Notes From A Winter’s Break

I accompanied my dad to the park by my parents’ house to walk their Greyhound, Lady, and on the way he jokingly threatened to turn on Rush Limbaugh. “I wouldn’t have stopped you,” I said. I pressed into the opening; we rarely speak of politics, and we’ve never spoken about Trump or last year’s election.

“You voted for Trump. So what is it about him that you like so much?” He answer was swift and clear.

“I like that he’s not a politician and that if says he’s going to do something he does it, like with cutting our taxes. I like that he’s standing up to Kim Jong-un. And I like that he’s going after those football players who are kneeling during the national anthem.”
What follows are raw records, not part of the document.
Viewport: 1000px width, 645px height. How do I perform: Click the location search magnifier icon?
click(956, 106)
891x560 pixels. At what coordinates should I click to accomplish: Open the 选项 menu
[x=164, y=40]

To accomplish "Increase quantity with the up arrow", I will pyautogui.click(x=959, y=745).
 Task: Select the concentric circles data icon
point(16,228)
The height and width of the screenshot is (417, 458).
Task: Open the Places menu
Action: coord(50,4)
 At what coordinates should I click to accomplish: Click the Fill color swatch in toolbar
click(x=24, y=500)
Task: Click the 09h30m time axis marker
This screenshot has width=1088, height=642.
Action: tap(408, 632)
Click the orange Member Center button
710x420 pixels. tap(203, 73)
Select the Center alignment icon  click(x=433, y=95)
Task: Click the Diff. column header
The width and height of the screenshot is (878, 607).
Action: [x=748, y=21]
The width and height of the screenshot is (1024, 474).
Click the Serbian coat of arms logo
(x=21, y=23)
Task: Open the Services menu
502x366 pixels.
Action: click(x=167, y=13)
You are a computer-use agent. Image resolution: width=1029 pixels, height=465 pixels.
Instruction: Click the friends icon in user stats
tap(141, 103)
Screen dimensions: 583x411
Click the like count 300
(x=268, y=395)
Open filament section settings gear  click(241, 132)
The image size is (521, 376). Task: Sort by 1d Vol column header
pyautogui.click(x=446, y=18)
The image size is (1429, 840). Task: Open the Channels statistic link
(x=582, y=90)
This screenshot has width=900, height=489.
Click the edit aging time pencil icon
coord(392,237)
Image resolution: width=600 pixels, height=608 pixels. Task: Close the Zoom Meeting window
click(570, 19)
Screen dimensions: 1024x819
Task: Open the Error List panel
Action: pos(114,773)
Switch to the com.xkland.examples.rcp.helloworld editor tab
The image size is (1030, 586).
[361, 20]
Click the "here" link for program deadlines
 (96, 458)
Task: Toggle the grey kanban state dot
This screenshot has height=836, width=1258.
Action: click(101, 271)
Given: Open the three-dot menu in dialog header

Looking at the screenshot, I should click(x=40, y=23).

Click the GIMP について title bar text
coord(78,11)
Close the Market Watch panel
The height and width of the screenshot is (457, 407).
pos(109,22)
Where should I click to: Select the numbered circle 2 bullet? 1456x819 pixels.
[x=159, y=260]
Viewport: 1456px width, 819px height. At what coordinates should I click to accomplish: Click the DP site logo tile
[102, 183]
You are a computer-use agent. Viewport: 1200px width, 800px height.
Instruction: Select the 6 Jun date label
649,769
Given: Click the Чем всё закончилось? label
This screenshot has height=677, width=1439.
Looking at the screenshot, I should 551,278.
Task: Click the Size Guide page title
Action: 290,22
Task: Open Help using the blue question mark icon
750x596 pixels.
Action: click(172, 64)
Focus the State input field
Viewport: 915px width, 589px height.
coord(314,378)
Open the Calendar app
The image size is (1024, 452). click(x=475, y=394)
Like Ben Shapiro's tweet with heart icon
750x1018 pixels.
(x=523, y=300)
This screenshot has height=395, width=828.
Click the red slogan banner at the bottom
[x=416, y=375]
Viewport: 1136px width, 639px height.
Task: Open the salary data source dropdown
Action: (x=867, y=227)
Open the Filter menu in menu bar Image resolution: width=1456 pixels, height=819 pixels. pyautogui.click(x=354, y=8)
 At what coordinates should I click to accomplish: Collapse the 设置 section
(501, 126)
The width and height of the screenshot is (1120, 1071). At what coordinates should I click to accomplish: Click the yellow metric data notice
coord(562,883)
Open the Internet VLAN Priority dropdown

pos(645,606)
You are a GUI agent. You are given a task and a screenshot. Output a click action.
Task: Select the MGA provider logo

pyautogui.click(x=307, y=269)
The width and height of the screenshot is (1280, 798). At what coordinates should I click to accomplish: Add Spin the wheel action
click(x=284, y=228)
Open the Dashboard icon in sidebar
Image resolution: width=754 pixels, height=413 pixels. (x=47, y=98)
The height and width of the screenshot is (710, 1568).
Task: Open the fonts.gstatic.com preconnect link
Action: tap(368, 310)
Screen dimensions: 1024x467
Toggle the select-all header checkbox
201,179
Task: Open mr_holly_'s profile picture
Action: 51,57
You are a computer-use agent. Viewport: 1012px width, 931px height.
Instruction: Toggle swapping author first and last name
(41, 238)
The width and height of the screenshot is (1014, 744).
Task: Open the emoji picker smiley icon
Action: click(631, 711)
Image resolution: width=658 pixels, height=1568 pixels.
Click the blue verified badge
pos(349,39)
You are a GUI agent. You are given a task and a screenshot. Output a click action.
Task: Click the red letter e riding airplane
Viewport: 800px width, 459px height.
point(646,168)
Everything my dad likes about the president is an opening for an argument. Every  virtue he sees looks to me like a vice, or at least a deception: he is a politician; he lies reflexively; he is intensifying a potentially catastrophic conflict for the sake of his ego; his opposition to NFL protesters is overtly racist.

But I kept those arguments to myself. Instead, I let curiosity lead. He remarked that, given all the terrible things he said during the campaign, his electoral win was a “miracle,” so I asked: what could the president say or do to lose your support? This answer was less swift but just as clear:

“Nothing.”

I’m listening.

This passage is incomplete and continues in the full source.